Councillor Frank Baker, who represents the area hit in the recent incidents, said the volume of graffiti is approaching levels not seen since the 1980s.

“Some people might say it’s art, but you’re painting someone else’s building,” Baker said. “Artwork is when you have a space that’s yours or you have permission to create something on a space. When things start to deteriorate, they’re not going to deteriorate in downtown neighborhoods or not even in South Boston nowadays. What will turn is my neighborhood and Dorchester Avenue. The small crimes like graffiti indicate something bigger is going on that we should pay attention to. The graffiti is just the tip of the iceberg.”

The rash of vandalism is prompting the owners of one property to even reconsider opening their doors for business. Metropolitan, a manufacturer of cabinets and countertops based in Norwood, purchased the former Rent-A-Center building at 1175 Dorchester Ave. for $2.675 million last month with the hopes of building out a new showroom. 

“We own a lot of buildings and we’re considering our options,” said Samantha Lehrer, director of marketing for Metropolitan. “The building was vandalized with a lot of graffiti and we’re now weighing our options…Our intention was to open up a showroom and now we’re trying to figure out if we make sense for the area and if it makes sense for us.”

The City of Boston’s Graffiti Busters program, which operates seasonally and helps property owners mitigate and remove the unwanted spray paint, resumed operations this month. But the city-run program’s budget is such that they will only come out for large jobs spanning a half-day or full day of work, according to Chu.

On Tuesday in Fields Corner, the Graffiti Busters team was hard at work removing large swaths of graffiti on Faulkner Street. Members of the crew said a lot of the graffiti that had been outstanding in the area has been removed this week, but keeping up with it would require more time for the crew. They said that having weekend work hours would make a huge difference in what they can accomplish.

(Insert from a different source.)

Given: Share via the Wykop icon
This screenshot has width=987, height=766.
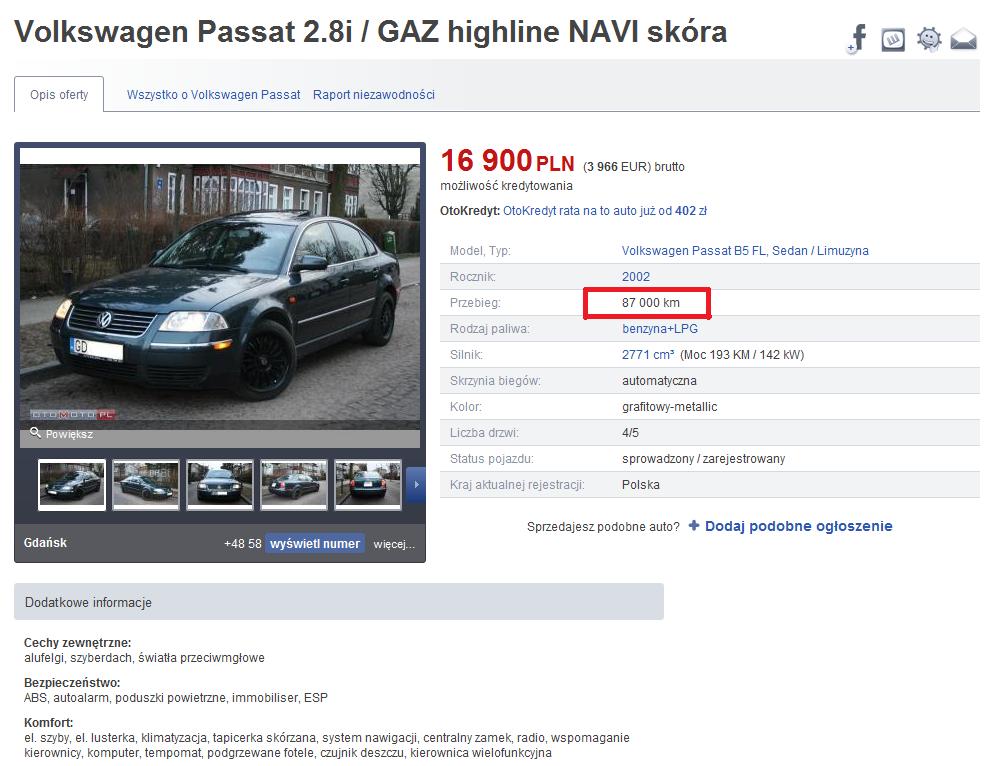Looking at the screenshot, I should [893, 40].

In the absence of that program’s expansion, Chu said that members of Fields Corner Civic have discussed their own plan to stand-up a more robust volunteer effort to combat the problem during the group’s May meeting. It is based on a similar effort in Boston’s Back Bay 30 years ago that has trained more than 200 neighbors how best to remove graffiti and stickers. 

In Fields Corner, neighbors Annie Le and Vivien Girard have formed a standing committee within the civic group to track the outbreak and coordinate volunteer efforts. 

“This is really a grass-roots effort and we’ve learned quite a bit from others,” said Chu. “Annie Le and her group are constantly going around the train station and painting over it as soon as they see it.”